(Stored data)
────────────────────────────────────────

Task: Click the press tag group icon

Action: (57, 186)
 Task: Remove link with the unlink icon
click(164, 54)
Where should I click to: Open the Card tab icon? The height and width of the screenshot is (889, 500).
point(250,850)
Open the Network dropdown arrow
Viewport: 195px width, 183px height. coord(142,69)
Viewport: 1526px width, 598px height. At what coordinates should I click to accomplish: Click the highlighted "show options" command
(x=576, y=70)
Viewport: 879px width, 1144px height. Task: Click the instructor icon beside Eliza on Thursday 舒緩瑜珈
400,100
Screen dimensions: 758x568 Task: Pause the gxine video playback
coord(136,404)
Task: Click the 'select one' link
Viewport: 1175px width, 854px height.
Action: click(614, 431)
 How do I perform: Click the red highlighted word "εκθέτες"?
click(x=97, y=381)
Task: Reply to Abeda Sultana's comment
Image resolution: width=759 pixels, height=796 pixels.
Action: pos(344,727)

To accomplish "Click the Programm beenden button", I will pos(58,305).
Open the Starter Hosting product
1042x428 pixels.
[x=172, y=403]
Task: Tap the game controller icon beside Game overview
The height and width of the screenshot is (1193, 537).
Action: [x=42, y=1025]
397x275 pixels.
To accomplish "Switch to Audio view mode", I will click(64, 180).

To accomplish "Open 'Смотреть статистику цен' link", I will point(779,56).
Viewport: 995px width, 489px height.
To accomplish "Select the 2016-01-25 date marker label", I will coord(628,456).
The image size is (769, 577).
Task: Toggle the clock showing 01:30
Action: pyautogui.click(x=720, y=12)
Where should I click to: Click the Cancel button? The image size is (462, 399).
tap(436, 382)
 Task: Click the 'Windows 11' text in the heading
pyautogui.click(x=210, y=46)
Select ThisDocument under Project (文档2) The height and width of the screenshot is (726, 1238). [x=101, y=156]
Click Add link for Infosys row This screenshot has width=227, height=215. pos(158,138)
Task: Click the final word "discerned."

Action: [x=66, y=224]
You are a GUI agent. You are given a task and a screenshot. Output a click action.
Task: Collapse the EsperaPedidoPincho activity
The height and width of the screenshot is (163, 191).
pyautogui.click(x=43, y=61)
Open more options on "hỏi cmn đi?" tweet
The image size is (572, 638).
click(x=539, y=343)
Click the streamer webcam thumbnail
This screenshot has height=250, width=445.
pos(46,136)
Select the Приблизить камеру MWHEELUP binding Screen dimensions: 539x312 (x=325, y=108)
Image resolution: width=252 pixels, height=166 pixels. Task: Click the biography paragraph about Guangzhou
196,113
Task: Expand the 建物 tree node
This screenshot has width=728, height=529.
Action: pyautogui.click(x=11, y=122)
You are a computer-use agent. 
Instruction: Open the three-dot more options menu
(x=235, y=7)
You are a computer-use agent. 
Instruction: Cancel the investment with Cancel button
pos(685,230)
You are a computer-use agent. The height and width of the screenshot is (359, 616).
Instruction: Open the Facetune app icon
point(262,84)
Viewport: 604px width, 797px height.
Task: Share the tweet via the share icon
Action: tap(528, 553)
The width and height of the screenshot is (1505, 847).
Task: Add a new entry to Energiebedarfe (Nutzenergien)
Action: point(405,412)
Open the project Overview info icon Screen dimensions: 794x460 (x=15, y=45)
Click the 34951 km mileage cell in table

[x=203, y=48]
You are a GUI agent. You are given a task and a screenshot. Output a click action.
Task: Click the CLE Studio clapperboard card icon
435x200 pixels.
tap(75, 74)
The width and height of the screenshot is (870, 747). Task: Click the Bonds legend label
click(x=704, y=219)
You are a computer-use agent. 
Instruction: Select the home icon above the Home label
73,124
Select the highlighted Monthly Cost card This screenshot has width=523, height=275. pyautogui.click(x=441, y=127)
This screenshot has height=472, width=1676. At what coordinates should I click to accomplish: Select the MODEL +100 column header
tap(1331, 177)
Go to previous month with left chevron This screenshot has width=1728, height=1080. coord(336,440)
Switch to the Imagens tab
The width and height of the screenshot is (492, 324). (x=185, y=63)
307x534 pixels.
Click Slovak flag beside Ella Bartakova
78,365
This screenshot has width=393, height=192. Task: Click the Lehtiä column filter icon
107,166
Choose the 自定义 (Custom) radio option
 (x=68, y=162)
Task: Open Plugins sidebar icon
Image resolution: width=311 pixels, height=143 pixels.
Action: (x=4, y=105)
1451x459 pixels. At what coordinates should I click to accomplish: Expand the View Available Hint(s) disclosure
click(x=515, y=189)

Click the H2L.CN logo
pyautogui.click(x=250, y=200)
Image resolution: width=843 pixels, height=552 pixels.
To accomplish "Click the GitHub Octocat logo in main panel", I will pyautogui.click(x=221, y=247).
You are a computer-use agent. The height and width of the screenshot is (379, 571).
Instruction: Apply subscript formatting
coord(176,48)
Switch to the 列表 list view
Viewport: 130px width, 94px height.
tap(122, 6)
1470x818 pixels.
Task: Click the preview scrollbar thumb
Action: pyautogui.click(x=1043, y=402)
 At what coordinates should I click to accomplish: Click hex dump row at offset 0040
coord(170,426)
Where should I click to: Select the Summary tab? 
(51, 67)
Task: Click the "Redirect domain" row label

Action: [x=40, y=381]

────────────────────────────────────────

• [What the exercise asks] Having read the entries, repeat them all exactly.

• [Output for this exercise]
Task: Click the press tag group icon

Action: (57, 186)
 Task: Remove link with the unlink icon
click(164, 54)
Where should I click to: Open the Card tab icon? The height and width of the screenshot is (889, 500).
point(250,850)
Open the Network dropdown arrow
Viewport: 195px width, 183px height. coord(142,69)
Viewport: 1526px width, 598px height. At what coordinates should I click to accomplish: Click the highlighted "show options" command
(x=576, y=70)
Viewport: 879px width, 1144px height. Task: Click the instructor icon beside Eliza on Thursday 舒緩瑜珈
400,100
Screen dimensions: 758x568 Task: Pause the gxine video playback
coord(136,404)
Task: Click the 'select one' link
Viewport: 1175px width, 854px height.
Action: click(614, 431)
 How do I perform: Click the red highlighted word "εκθέτες"?
click(x=97, y=381)
Task: Reply to Abeda Sultana's comment
Image resolution: width=759 pixels, height=796 pixels.
Action: pos(344,727)

To accomplish "Click the Programm beenden button", I will pos(58,305).
Open the Starter Hosting product
1042x428 pixels.
[x=172, y=403]
Task: Tap the game controller icon beside Game overview
The height and width of the screenshot is (1193, 537).
Action: [x=42, y=1025]
397x275 pixels.
To accomplish "Switch to Audio view mode", I will click(64, 180).

To accomplish "Open 'Смотреть статистику цен' link", I will point(779,56).
Viewport: 995px width, 489px height.
To accomplish "Select the 2016-01-25 date marker label", I will coord(628,456).
The image size is (769, 577).
Task: Toggle the clock showing 01:30
Action: pyautogui.click(x=720, y=12)
Where should I click to: Click the Cancel button? The image size is (462, 399).
tap(436, 382)
 Task: Click the 'Windows 11' text in the heading
pyautogui.click(x=210, y=46)
Select ThisDocument under Project (文档2) The height and width of the screenshot is (726, 1238). [x=101, y=156]
Click Add link for Infosys row This screenshot has width=227, height=215. pos(158,138)
Task: Click the final word "discerned."

Action: [x=66, y=224]
You are a GUI agent. You are given a task and a screenshot. Output a click action.
Task: Collapse the EsperaPedidoPincho activity
The height and width of the screenshot is (163, 191).
pyautogui.click(x=43, y=61)
Open more options on "hỏi cmn đi?" tweet
The image size is (572, 638).
click(x=539, y=343)
Click the streamer webcam thumbnail
This screenshot has height=250, width=445.
pos(46,136)
Select the Приблизить камеру MWHEELUP binding Screen dimensions: 539x312 (x=325, y=108)
Image resolution: width=252 pixels, height=166 pixels. Task: Click the biography paragraph about Guangzhou
196,113
Task: Expand the 建物 tree node
This screenshot has width=728, height=529.
Action: pyautogui.click(x=11, y=122)
You are a computer-use agent. 
Instruction: Open the three-dot more options menu
(x=235, y=7)
You are a computer-use agent. 
Instruction: Cancel the investment with Cancel button
pos(685,230)
You are a computer-use agent. The height and width of the screenshot is (359, 616).
Instruction: Open the Facetune app icon
point(262,84)
Viewport: 604px width, 797px height.
Task: Share the tweet via the share icon
Action: tap(528, 553)
The width and height of the screenshot is (1505, 847).
Task: Add a new entry to Energiebedarfe (Nutzenergien)
Action: point(405,412)
Open the project Overview info icon Screen dimensions: 794x460 (x=15, y=45)
Click the 34951 km mileage cell in table

[x=203, y=48]
You are a GUI agent. You are given a task and a screenshot. Output a click action.
Task: Click the CLE Studio clapperboard card icon
435x200 pixels.
tap(75, 74)
The width and height of the screenshot is (870, 747). Task: Click the Bonds legend label
click(x=704, y=219)
You are a computer-use agent. 
Instruction: Select the home icon above the Home label
73,124
Select the highlighted Monthly Cost card This screenshot has width=523, height=275. pyautogui.click(x=441, y=127)
This screenshot has height=472, width=1676. At what coordinates should I click to accomplish: Select the MODEL +100 column header
tap(1331, 177)
Go to previous month with left chevron This screenshot has width=1728, height=1080. coord(336,440)
Switch to the Imagens tab
The width and height of the screenshot is (492, 324). (x=185, y=63)
307x534 pixels.
Click Slovak flag beside Ella Bartakova
78,365
This screenshot has width=393, height=192. Task: Click the Lehtiä column filter icon
107,166
Choose the 自定义 (Custom) radio option
 (x=68, y=162)
Task: Open Plugins sidebar icon
Image resolution: width=311 pixels, height=143 pixels.
Action: (x=4, y=105)
1451x459 pixels. At what coordinates should I click to accomplish: Expand the View Available Hint(s) disclosure
click(x=515, y=189)

Click the H2L.CN logo
pyautogui.click(x=250, y=200)
Image resolution: width=843 pixels, height=552 pixels.
To accomplish "Click the GitHub Octocat logo in main panel", I will pyautogui.click(x=221, y=247).
You are a computer-use agent. The height and width of the screenshot is (379, 571).
Instruction: Apply subscript formatting
coord(176,48)
Switch to the 列表 list view
Viewport: 130px width, 94px height.
tap(122, 6)
1470x818 pixels.
Task: Click the preview scrollbar thumb
Action: pyautogui.click(x=1043, y=402)
 At what coordinates should I click to accomplish: Click hex dump row at offset 0040
coord(170,426)
Where should I click to: Select the Summary tab? 
(51, 67)
Task: Click the "Redirect domain" row label

Action: [x=40, y=381]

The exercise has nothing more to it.